What You Will Need .NET 8 or higher, and the DS.Documents.Excel NuGet package.
Controls Referenced

Document Solutions for Excel, .NET API

Documentation | Demos

Excel formulas are the core of many spreadsheet workflows. From financial modeling to operational reporting, formulas drive the calculations that transform raw data into meaningful insights.

However, when working with Excel programmatically, formulas are often treated as simple strings.

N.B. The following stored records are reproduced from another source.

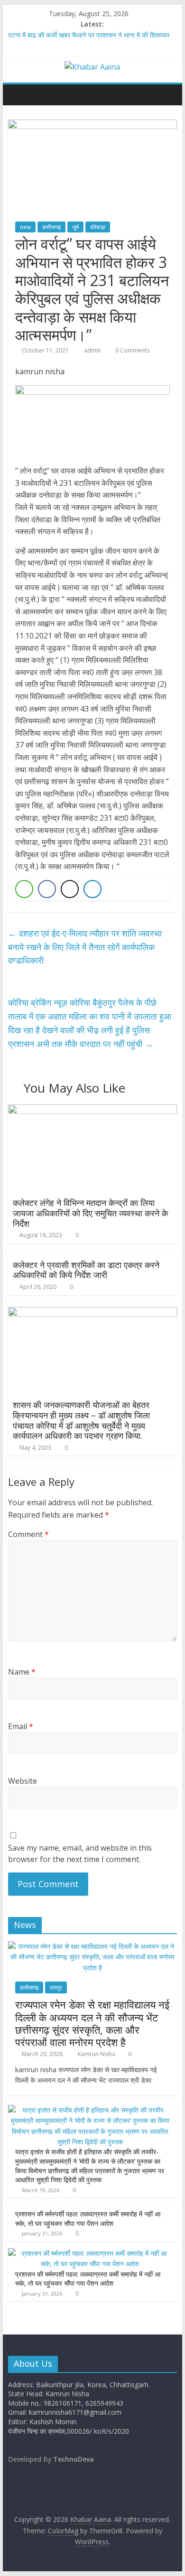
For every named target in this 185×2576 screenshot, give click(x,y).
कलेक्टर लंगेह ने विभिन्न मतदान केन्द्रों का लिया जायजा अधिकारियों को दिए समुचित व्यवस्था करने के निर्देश (90, 1213)
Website (22, 1781)
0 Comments (131, 350)
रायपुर (56, 1987)
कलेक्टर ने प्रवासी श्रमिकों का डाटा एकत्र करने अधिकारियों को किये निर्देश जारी (86, 1270)
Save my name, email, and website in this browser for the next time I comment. (80, 1853)
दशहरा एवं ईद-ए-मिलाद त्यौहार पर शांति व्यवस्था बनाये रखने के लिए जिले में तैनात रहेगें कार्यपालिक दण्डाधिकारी (85, 946)
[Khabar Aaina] (18, 94)
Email (20, 1726)
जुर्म (75, 227)
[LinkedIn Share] (92, 889)
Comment (28, 1534)
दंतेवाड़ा (97, 227)
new (25, 227)
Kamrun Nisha (97, 2054)
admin (93, 350)
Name (22, 1672)
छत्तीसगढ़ (51, 227)
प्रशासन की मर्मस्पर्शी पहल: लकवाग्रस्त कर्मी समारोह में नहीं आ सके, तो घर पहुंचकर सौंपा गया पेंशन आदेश (87, 2218)
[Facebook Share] (47, 889)
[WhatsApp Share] (24, 889)
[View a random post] (167, 94)
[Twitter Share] (70, 889)
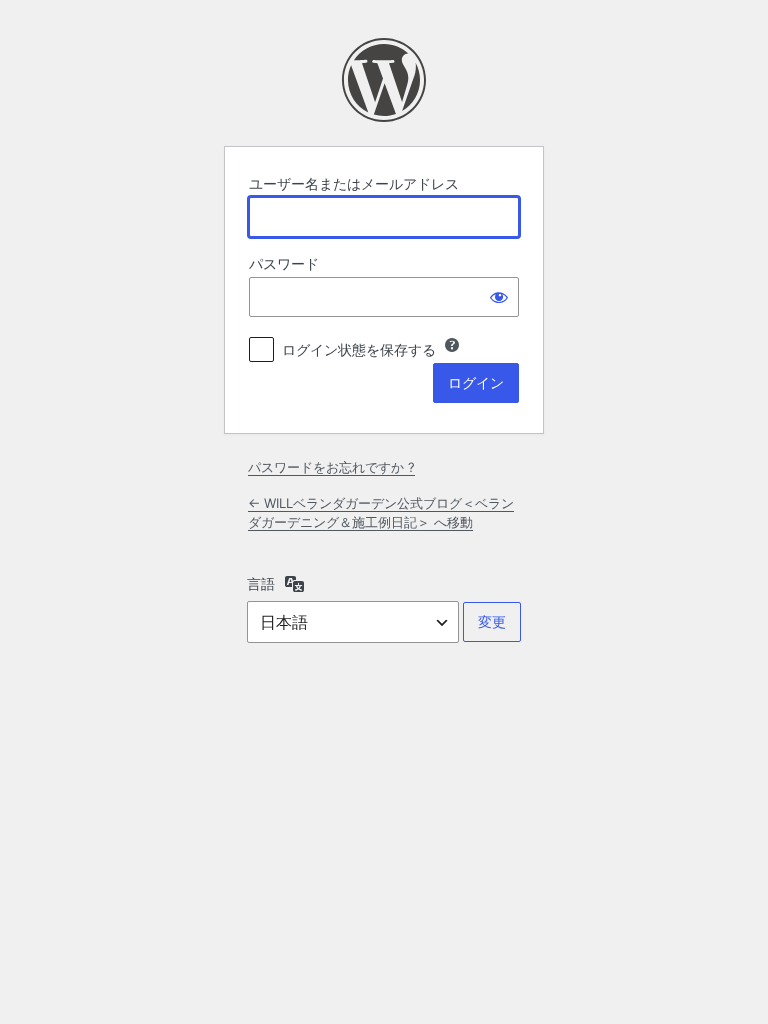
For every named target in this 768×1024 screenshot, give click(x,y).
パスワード (284, 263)
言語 (261, 583)
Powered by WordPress (384, 80)
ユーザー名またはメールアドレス (354, 183)
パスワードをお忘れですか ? (331, 467)
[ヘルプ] (452, 345)
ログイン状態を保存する (359, 349)
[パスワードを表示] (499, 297)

This makes them difficult to analyze, modify, or reuse safely—especially when formulas become complex.

Document Solutions for Excel (DsExcel) provides a Formula Parsing API that allows developers to convert Excel formulas into a syntax tree representation. This syntax tree exposes the semantic structure of the formula, allowing applications to inspect functions, operators, and references programmatically.

Using this approach, developers can reliably analyze and modify formulas without fragile string manipulation.

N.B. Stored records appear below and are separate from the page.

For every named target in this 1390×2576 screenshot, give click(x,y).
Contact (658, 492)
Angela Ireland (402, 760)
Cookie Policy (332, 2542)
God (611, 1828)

In this tutorial, you will learn how to parse and modify Excel formulas using C# and .NET by building a simple automated sales reporting scenario.

Download a free trial of Document Solutions for Excel and start automating your formula parsing workflows today.

.NET Developer Guide to Programmatically Parsing Excel Formulas Using C#


Parse and Analyze Excel Formulas in C# with .NET

Developers often need to analyze or modify Excel formulas programmatically when generating reports, validating spreadsheets, or building automation workflows.

Using the Document Solutions for Excel formula parser, applications can:

  • Parse Excel formulas into a syntax tree
  • Inspect functions, operators, and references
  • Programmatically modify formulas in C#
  • Generate formulas dynamically in .NET applications

Instead of manipulating formulas as raw strings, the parser exposes a structured semantic model that makes formula analysis reliable and scalable.


What You Will Need

Before beginning this tutorial, make sure you have the following installed:

  • Visual Studio 2022 or later
  • .NET 8 SDK or later
  • Document Solutions for Excel (DsExcel)

Install the NuGet package:

Install-Package DS.Documents.Excel

Or download the latest release of the .NET Excel API as a trial here.

The formula parsing API is available in the namespace:

using DS.Documents.Excel.Expressions;

Understanding Excel Formula Syntax Trees

When a formula is parsed using DsExcel, it is converted into a syntax tree that represents the semantic structure of the formula.

Each part of the formula becomes a node within the tree.

Common node types include:

Node Type Description
FunctionNode Represents Excel functions
OperatorNode Represents mathematical operators
ReferenceNode Represents cell or range references
TextNode Represents text literals

In total, the library includes 16 different node classes. The FormulaSyntaxTree class is the entry point to the formula parsing API.

To parse a formula, call:

FormulaSyntaxTree.Parse(formula)

Important: The formula string must not include the leading "=" character when parsing.

Once parsed, the Root property gives access to the root node of the syntax tree.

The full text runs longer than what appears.